# START OF EXCERPTED TEXT

Here’s a reall odd one… My filter has a Ring 3 companion component.
During certain filtered file operations, the filter signals the Ring 3
piece, which fetches some data from the filter via an ioctl and then
provides a reply with a different ioctl call. On receipt of the second
ioctl, the filter signals itself to restart the thread that was waiting
on
the Ring 3 reply.

I heeded the warning about waiting in kernel mode on Ring 3 computation
by
creating a worker thread specifically to handle the case of PAGING_IO
reads
(cannot wait, right?). In this case, the Read entry point winds up
returning STATUS_PENDING and the worker thread, when awakened, completes
the
processing and the IRP later.

This works great 99.9% of the time. When the system is under load
(multipled target files being filtered simultaneously) it fails. What
happens is that my worked thread never receives the signal from the
ioctl
and so times out. My logs indicate that the second ioctl was, in fact,
never received yet the Ring 3 companion log showed a successful return
from
the ioctl.

I made a patch to the Ring 3 component to check for a specific DWORD
value
returned by the filter handling the second ioctl. When the error
occurs,
that value is wrong.

So… Ring 3 made the ioctl call and its return code was success, but
the
filter driver never received the ioctl and times out. While the timeout
interval is elapsing, I see NO additional file system I/O of any kind
through the filter and, other than mouse movement, the system is
unresponsive. When the timeout ends, the system returns to normal.
This
always happens when a PAGING_IO read is being processed.

Any ideas where my ioctl is going/hanging up? I’m stymied.

Thanks,
Bill


Questions? First check the IFS FAQ at
https://www.osronline.com/article.cfm?id=17

You are currently subscribed to ntfsd as:
xxxxx@borland.com
To unsubscribe send a blank email to xxxxx@lists.osr.com

Vladimir,
Thanks for the input. I am indeed concerned about the possibility of moving
the wait higher in the stack, though I would think that the I/O Manager
would be designed for that and not become a chokepoint on a STATUS_PENDING
return. Isn’t that the point of STATUS_PENDING? If not, what good is it?

The lost ioctl is indeed lost… The Ring 3 app made the first ioctl call
to fetch the data that the filter signalled was available; I see that call
complete and my filter acts on it. The Ring 3 app ‘thinks’ that it has made
the second call (to return the response) and, in fact, it did receive a
successful rc from the system. The problem is that my filter entry point
for that ioctl never got called. I can see this via my log, via KdPrints,
via breakpoint, and via the fact that the waiting worker thread times out
without awaking. The event I use to signal from the ioctl to the waiting
worker thread is a private event, initialized in the worker thread, unique
to the context it is working on, and signalled from within my own program,
not from Ring 3 - no clearing is done nor necessary. The problem is that
the ioctl never got delivered to me, even though the system told the Ring 3
app that the ioctl was completed successfully and so the resulting signal to
the worker thread never got issued. This is further supported by the fact
that check data I should be copying out in that second ioctl to the Ring 3
app is not correct, again despite the success rc from DeviceIoControl().

# END OF EXCERPTED TEXT
# START OF SUPPLIED INFORMATION

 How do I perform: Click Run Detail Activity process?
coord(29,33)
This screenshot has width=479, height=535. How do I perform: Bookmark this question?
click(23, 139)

# END OF SUPPLIED INFORMATION

§ YOUR TASK: Pick up the forum thread on the lost ioctl after its final sentence and keep writing it. The material above is separate from the forum thread on the lost ioctl.

§ ANSWER TO THE PROBLEM:
That is the puzzle. Why does the system tell the caller of
DeviceIoControl() that it succeeded when it clearly did not?

The user mode program is not accessing the file for which the outstanding
read is ‘pending’. It needs only consult some of its own internal data
before issuing the response. Further, the app never ‘signals’ the filter,
except by calling an ioctl. I layed things out that way so as to eliminate
the chance of missing a UM-generated signal. Only the filter performs a
KeSetEvent() to tell the UM program to come and get some data.

Bill

“Vladimir Chtchetkine” wrote in message
news:xxxxx@ntfsd…
Bill: first of all, I’m not sure that your model is safe. Because by
returning STATUS_PENDING you simply “move” wait higher in the stack. But
still the calling thread will be blocked while you call your UM
component. Depending on what you do in UM you might be safe but you
might also end up deadlocking because most certainly FileObject for
which you see paging read is locked. If you do the same with paging
writes things are even worst because there are much more locks that
could be held…
Anyway, regarding a “hole” in your ioctl I would suggest to take a look
at the queue of filter requests to make sure that it’s empty when you
see a “lost” ioctl. It could be (I recall having the same problem
myself) that under heavy load you get into condition when you clear the
event while there are still filter request(s) in the queue. As I
remember, event-based KM-UM communication is not that simple as just
queuing the request and then signaling the event. Take a look at who is
setting the event (I presume, driver) and who is clearing it. If it’s UM
who clears it then chances are you’re missing some requests in driver
queue. So, I would suggest to look into this direction…

-----Original Message-----
From: Bill Wilhelm [mailto:xxxxx@endwell.net]
Sent: Wednesday, April 28, 2004 5:42 AM
To: Windows File Systems Devs Interest List
Subject: [ntfsd] private ioctl to filter fails under load

Here’s a reall odd one… My filter has a Ring 3 companion component.
During certain filtered file operations, the filter signals the Ring 3
piece, which fetches some data from the filter via an ioctl and then
provides a reply with a different ioctl call. On receipt of the second
ioctl, the filter signals itself to restart the thread that was waiting
on
the Ring 3 reply.

I heeded the warning about waiting in kernel mode on Ring 3 computation
by
creating a worker thread specifically to handle the case of PAGING_IO
reads
(cannot wait, right?). In this case, the Read entry point winds up
returning STATUS_PENDING and the worker thread, when awakened, completes
the
processing and the IRP later.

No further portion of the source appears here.